[Problem to work on]
All that should come back is the lines of the data below from the one containing "Given: Expand the 正常单据 status dropdown" to the one containing "Viewport: 660px width, 510px height.", inclusive, exactly as they stand.

(Collected data)
· · ·
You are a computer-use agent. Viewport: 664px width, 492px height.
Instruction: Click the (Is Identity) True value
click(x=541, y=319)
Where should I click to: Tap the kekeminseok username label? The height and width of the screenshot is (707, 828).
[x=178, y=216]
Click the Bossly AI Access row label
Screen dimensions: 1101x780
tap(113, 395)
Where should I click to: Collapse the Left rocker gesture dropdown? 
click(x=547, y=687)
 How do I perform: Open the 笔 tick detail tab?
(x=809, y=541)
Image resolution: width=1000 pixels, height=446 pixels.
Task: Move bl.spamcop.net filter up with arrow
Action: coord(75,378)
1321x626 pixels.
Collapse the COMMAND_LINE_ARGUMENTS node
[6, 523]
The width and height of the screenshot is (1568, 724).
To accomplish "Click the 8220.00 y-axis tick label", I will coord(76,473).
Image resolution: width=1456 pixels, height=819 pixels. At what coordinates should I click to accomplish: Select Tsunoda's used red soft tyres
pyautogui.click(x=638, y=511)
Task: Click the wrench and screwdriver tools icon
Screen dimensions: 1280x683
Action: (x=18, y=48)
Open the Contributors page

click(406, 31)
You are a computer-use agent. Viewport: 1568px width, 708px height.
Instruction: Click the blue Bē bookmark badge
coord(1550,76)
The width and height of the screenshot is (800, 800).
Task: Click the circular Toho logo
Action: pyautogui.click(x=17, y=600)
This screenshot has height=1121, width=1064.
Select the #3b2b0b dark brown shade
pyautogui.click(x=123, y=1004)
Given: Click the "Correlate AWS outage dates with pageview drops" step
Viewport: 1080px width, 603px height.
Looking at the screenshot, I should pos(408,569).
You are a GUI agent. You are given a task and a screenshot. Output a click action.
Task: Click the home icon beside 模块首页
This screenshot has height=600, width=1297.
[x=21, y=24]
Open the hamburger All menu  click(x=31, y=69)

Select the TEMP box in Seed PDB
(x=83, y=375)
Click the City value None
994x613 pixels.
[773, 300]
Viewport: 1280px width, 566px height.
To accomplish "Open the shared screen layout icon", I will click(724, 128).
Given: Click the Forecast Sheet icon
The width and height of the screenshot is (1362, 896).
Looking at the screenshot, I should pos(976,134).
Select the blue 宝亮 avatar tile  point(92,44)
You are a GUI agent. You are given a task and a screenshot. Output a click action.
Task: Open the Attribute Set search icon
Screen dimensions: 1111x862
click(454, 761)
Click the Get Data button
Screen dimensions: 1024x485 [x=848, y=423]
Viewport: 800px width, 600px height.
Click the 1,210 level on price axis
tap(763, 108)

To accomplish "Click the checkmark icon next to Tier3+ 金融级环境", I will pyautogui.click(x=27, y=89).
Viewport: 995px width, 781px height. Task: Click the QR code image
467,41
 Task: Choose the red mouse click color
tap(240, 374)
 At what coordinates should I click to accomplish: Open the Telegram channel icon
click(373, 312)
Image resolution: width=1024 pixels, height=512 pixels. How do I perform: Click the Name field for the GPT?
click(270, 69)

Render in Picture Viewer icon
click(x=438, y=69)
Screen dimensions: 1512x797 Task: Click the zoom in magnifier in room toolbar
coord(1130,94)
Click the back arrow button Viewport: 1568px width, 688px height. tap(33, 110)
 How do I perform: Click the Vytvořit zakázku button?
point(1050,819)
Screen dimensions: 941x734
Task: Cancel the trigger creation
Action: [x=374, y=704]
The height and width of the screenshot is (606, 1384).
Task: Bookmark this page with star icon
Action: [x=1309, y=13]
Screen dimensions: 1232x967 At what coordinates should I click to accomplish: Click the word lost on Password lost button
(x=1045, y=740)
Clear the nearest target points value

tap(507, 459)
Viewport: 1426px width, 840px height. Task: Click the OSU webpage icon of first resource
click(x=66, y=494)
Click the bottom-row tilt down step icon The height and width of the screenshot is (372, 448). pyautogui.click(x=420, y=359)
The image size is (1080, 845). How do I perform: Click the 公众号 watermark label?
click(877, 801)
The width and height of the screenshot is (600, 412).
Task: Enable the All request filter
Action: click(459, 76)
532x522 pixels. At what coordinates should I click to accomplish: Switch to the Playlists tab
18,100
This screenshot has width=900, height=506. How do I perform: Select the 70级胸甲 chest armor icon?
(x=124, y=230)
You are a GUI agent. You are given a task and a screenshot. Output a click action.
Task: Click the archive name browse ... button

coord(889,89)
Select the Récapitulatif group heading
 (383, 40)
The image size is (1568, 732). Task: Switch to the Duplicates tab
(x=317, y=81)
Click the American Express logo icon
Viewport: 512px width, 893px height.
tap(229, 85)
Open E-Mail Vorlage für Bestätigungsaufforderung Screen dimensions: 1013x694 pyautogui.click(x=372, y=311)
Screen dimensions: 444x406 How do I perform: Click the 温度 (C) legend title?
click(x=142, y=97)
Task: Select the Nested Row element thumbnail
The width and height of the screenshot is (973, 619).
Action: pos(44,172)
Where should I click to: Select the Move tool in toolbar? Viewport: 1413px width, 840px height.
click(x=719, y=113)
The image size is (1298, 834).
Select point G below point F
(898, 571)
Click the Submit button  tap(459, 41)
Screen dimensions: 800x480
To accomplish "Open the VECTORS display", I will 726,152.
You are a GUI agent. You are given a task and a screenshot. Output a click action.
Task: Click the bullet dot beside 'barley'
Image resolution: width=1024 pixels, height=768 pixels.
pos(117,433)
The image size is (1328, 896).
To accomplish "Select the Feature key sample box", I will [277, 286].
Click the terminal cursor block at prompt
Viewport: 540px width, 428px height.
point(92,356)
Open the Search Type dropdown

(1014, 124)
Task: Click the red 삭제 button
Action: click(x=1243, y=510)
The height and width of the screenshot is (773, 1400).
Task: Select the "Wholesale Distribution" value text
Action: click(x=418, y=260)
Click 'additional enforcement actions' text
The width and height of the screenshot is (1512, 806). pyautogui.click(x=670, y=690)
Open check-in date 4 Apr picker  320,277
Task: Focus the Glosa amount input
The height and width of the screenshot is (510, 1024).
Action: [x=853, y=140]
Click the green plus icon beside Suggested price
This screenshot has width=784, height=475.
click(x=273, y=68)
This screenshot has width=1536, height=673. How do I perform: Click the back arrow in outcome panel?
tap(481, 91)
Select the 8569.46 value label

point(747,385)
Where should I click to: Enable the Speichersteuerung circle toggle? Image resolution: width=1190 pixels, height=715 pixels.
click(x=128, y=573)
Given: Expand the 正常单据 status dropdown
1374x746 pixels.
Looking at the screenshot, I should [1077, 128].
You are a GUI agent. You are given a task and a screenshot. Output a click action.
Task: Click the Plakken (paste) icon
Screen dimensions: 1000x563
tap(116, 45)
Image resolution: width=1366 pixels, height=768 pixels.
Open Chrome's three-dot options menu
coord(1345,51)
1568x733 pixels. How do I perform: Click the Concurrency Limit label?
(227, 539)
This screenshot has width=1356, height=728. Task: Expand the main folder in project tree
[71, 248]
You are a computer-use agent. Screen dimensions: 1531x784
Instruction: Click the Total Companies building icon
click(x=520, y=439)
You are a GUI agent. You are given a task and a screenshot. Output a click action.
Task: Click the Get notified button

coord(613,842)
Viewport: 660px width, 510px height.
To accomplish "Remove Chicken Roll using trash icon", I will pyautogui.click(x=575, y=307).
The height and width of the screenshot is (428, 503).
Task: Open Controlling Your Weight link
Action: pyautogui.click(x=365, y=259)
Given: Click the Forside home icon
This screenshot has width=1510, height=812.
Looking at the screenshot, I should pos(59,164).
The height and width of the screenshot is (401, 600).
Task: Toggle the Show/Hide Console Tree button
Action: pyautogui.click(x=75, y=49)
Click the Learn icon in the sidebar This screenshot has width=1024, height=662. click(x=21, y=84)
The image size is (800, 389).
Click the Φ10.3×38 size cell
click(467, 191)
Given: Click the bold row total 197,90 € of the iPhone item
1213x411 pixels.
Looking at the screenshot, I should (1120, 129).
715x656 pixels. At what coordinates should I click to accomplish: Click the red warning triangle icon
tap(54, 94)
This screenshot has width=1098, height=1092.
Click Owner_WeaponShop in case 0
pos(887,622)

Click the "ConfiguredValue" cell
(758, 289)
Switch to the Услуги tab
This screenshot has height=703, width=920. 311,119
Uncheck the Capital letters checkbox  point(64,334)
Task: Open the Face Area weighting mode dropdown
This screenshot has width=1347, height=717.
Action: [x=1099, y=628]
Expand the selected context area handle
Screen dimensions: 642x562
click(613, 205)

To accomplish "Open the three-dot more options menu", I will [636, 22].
· · ·
[Written answer]
Given: Expand the 正常单据 status dropdown
1374x746 pixels.
Looking at the screenshot, I should [1077, 128].
You are a GUI agent. You are given a task and a screenshot. Output a click action.
Task: Click the Plakken (paste) icon
Screen dimensions: 1000x563
tap(116, 45)
Image resolution: width=1366 pixels, height=768 pixels.
Open Chrome's three-dot options menu
coord(1345,51)
1568x733 pixels. How do I perform: Click the Concurrency Limit label?
(227, 539)
This screenshot has width=1356, height=728. Task: Expand the main folder in project tree
[71, 248]
You are a computer-use agent. Screen dimensions: 1531x784
Instruction: Click the Total Companies building icon
click(x=520, y=439)
You are a GUI agent. You are given a task and a screenshot. Output a click action.
Task: Click the Get notified button

coord(613,842)
Viewport: 660px width, 510px height.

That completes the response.